- EXERCISE AIM
Repeat exactly the lines below from the line that contains "The height and width of the screenshot is (1176, 1009)." to the last line, inclusive, without the pictures.

(MATERIAL FOR THIS EXERCISE)

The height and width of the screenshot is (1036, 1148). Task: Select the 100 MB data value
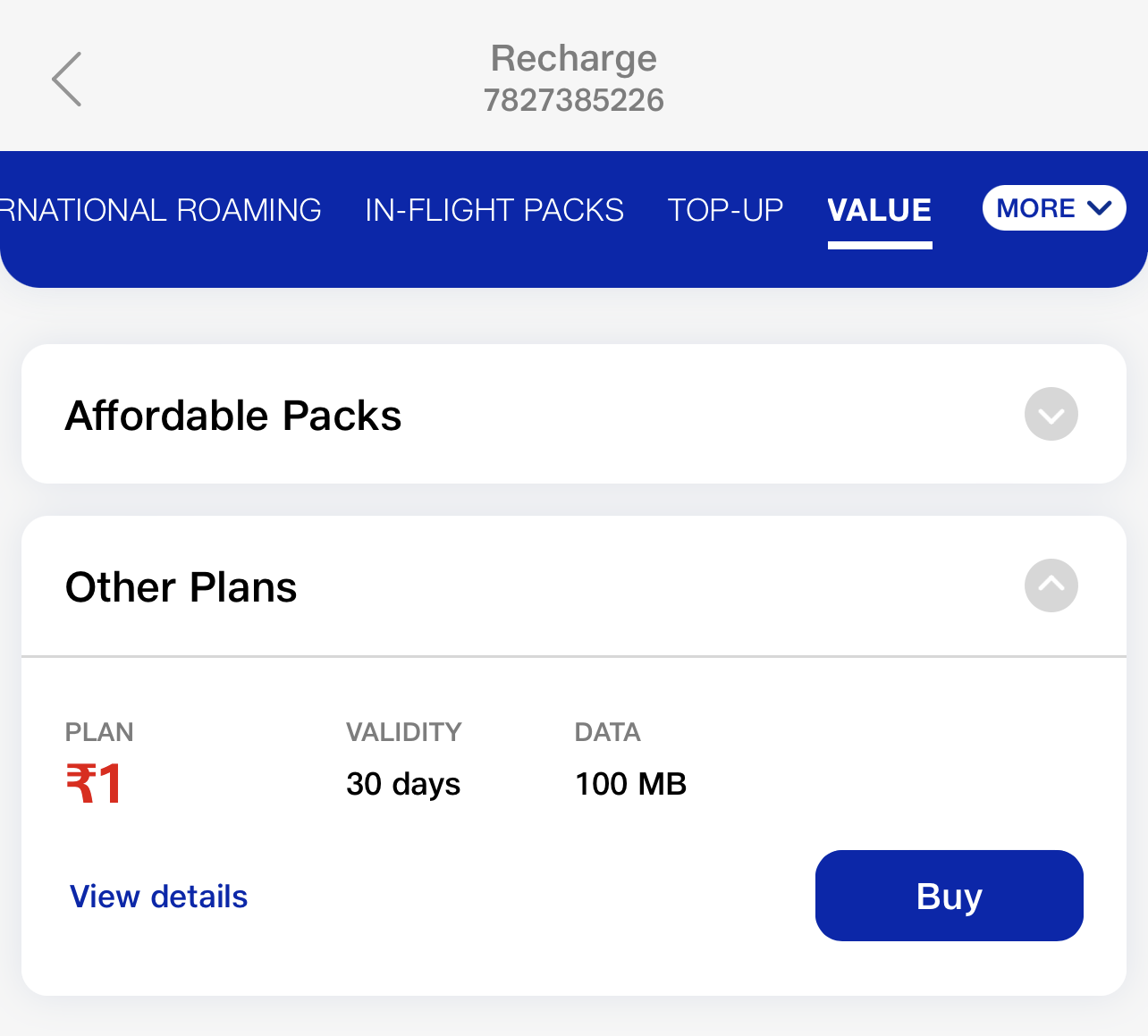[630, 784]
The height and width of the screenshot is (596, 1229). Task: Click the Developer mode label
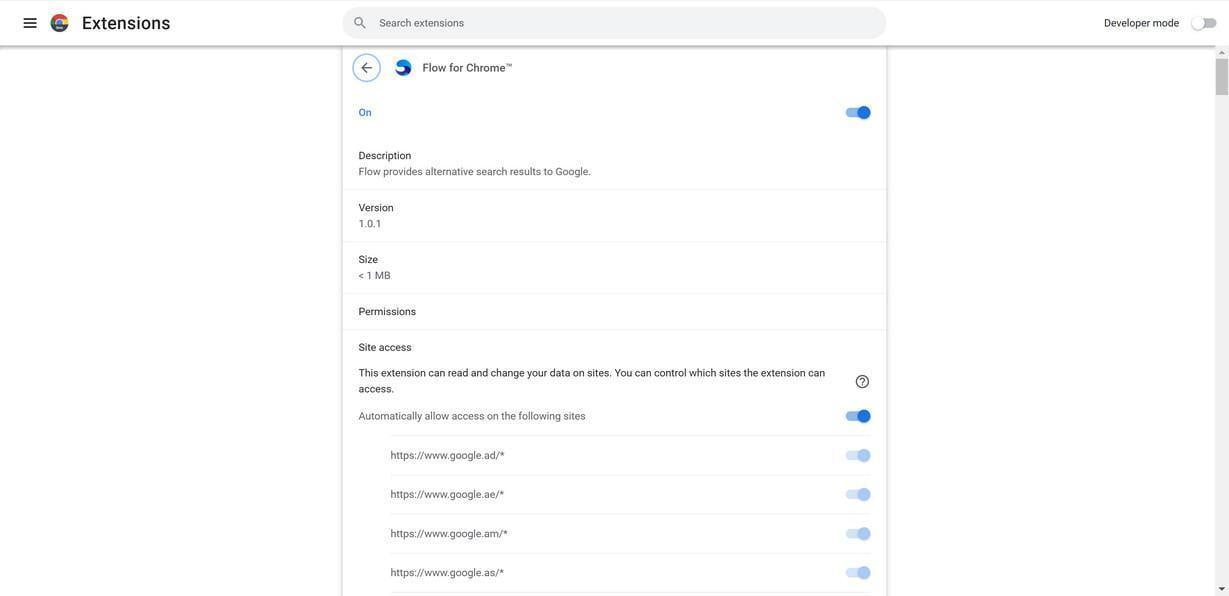(x=1141, y=23)
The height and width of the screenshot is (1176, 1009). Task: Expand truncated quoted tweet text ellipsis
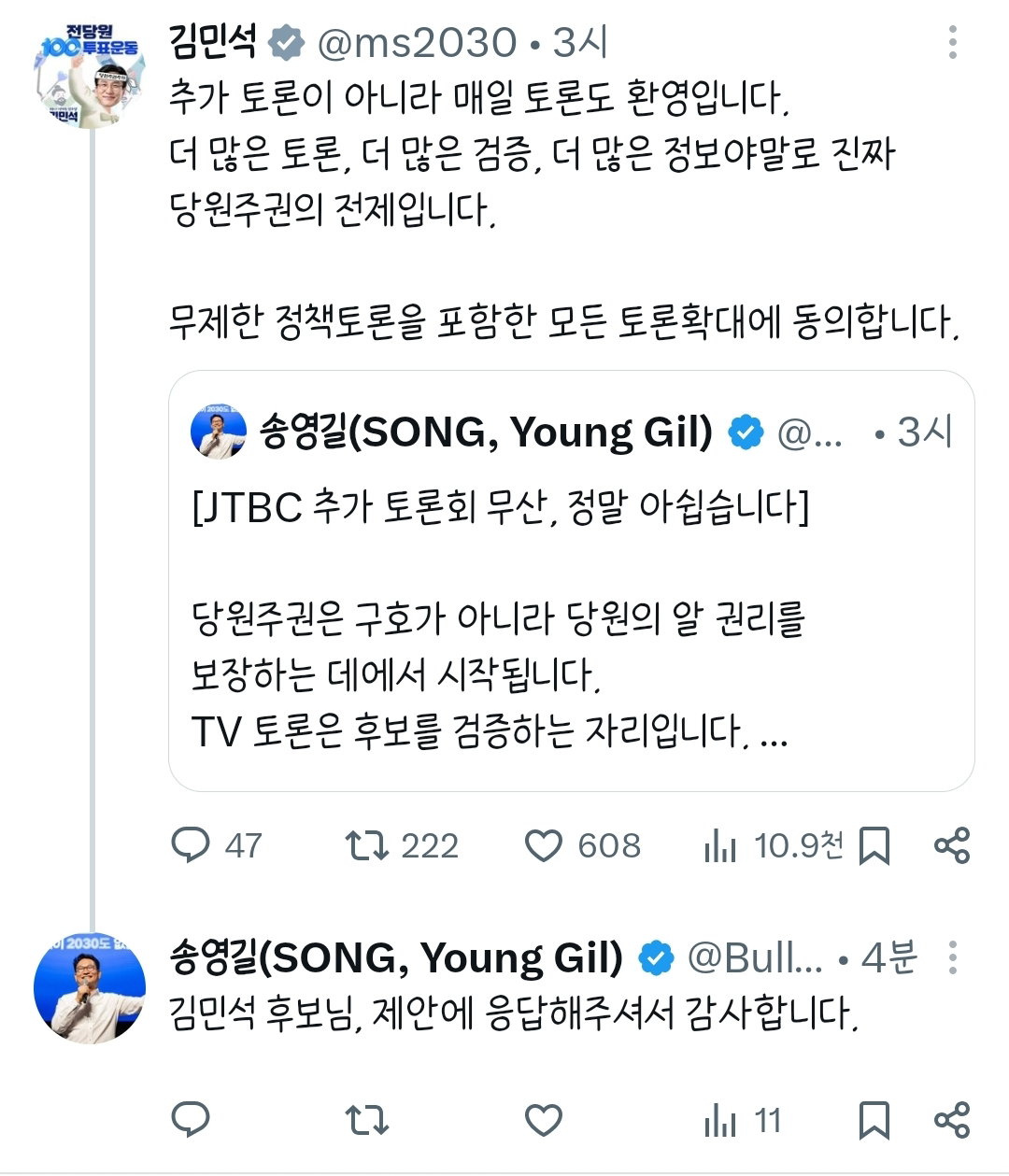click(775, 733)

(End MATERIAL FOR THIS EXERCISE)

- TASK SOLUTION
The height and width of the screenshot is (1176, 1009). Task: Expand truncated quoted tweet text ellipsis
click(775, 733)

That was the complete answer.